| Data for the task |

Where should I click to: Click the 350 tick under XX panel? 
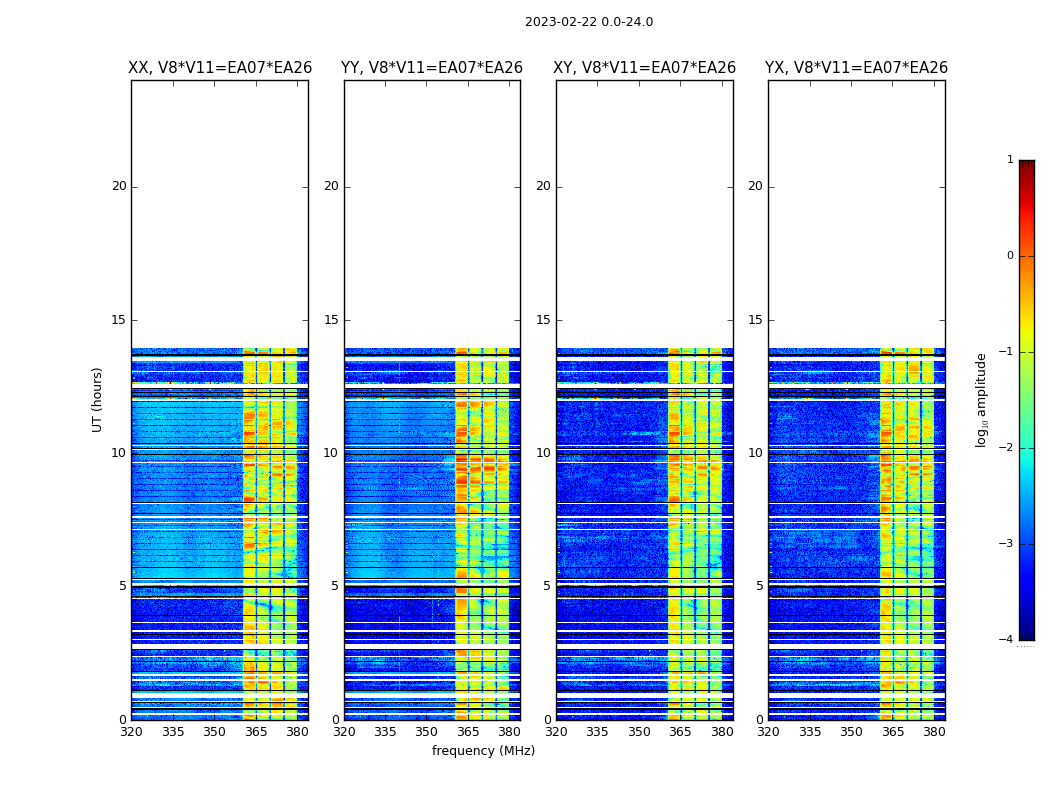click(x=214, y=732)
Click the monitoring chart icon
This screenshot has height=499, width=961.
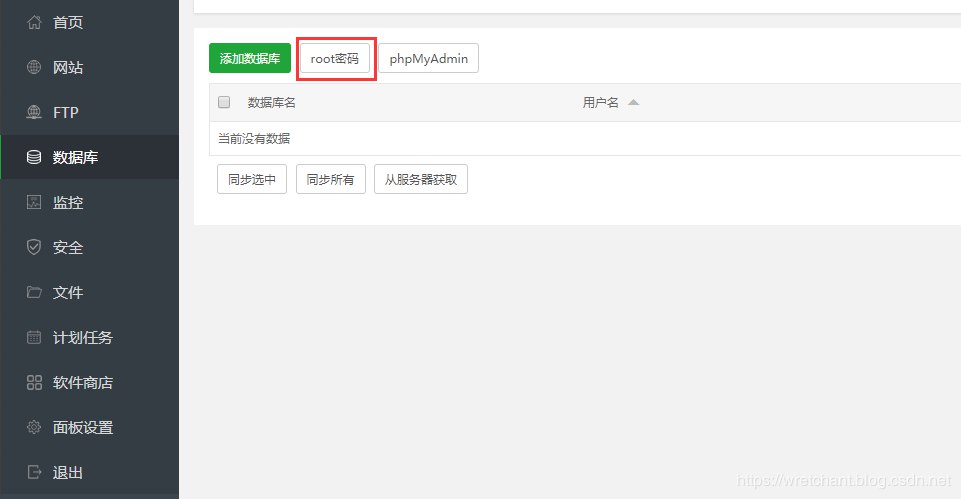(34, 202)
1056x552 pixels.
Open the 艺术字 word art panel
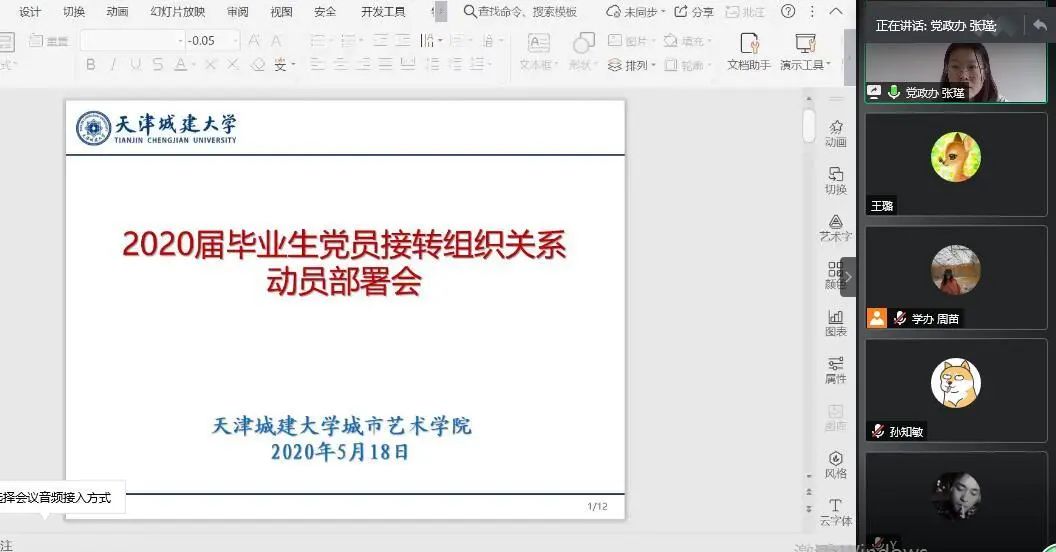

| Problem |
The listing above is to be set down word for word, without its images.

| Response below |
Where should I click to: Click the 350 tick under XX panel? 
click(x=214, y=732)
Click the monitoring chart icon
This screenshot has height=499, width=961.
(34, 202)
1056x552 pixels.
Open the 艺术字 word art panel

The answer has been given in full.